Question

The electric field of an electromagnetic wave in free space is \[ \vec{E} = 57 \cos \left[7.5 \times 10^6 t - 5 \times 10^{-3} (3x + 4y)\right] \left( 4\hat{i} - 3\hat{j} \right) \, \text{N/C}. \] The associated magnetic field in Tesla is:

• A. \( \vec{B} = \frac{57}{3 \times 10^8} \cos \left[7.5 \times 10^6 t - 5 \times 10^{-3} (3x + 4y)\right] (5\hat{k}) \)
• B. \( \vec{B} = \frac{57}{3 \times 10^8} \cos \left[7.5 \times 10^6 t - 5 \times 10^{-3} (3x + 4y)\right] (\hat{k}) \)
• C. \( \vec{B} = - \frac{57}{3 \times 10^8} \cos \left[7.5 \times 10^6 t - 5 \times 10^{-3} (3x + 4y)\right] (5\hat{k}) \)
• D. \( \vec{B} = - \frac{57}{3 \times 10^8} \cos \left[7.5 \times 10^6 t - 5 \times 10^{-3} (3x + 4y)\right] (\hat{k}) \)

Hint:

In problems involving electromagnetic waves, use the relationship between the electric field \( \mathbf{E} \) and magnetic field \( \mathbf{B} \) given by the cross product, and remember that the magnetic field will be perpendicular to both \( \mathbf{E} \) and the wave vector \( \mathbf{K} \).

Answer 1

The Correct Option is C

We are given the electric field of an electromagnetic wave as: \[ \mathbf{E} = 57 \cos \left[7.5 \times 10^6 t - 5 \times 10^{-3} (3x + 4y)\right] \left( 4\hat{i} - 3\hat{j} \right) \, \text{N/C}. \] The relationship between the electric and magnetic fields in an electromagnetic wave is given by the equation: \[ \mathbf{E} \times \mathbf{B} = \mathbf{K}, \] where \( \mathbf{K} \) is the wave vector.

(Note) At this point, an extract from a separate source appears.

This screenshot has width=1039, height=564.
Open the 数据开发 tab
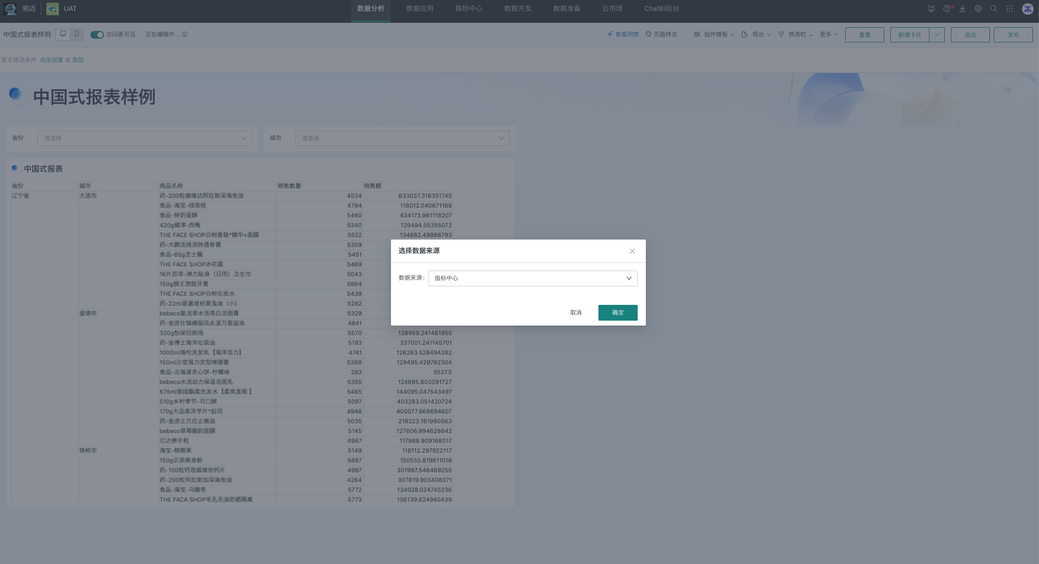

The wave vector can be written as: \[ \mathbf{K} = 3\hat{i} + 4\hat{j}. \] Thus, we can calculate \( \mathbf{B} \), the magnetic field, using the cross product: \[ \mathbf{B} = \frac{\mathbf{K} \times \mathbf{E}}{c}, \] where \( c = 3 \times 10^8 \, \text{m/s} \) is the speed of light in a vacuum. From the problem, the electric field vector is: \[ \mathbf{E} = \frac{4\hat{i} - 3\hat{j}}{5}. \] The cross product of \( \mathbf{K} \) and \( \mathbf{E} \) gives the direction of the magnetic field. Since \( \mathbf{K} = 3\hat{i} + 4\hat{j} \), the resulting magnetic field vector \( \mathbf{B} \) will be in the \( \hat{k} \)-direction. Thus, the magnetic field is: \[ \mathbf{B} = - \frac{57}{3 \times 10^8} \cos \left[7.5 \times 10^6 t - 5 \times 10^{-3} (3x + 4y)\right] (5\hat{k}). \] Thus, the correct answer is option (3).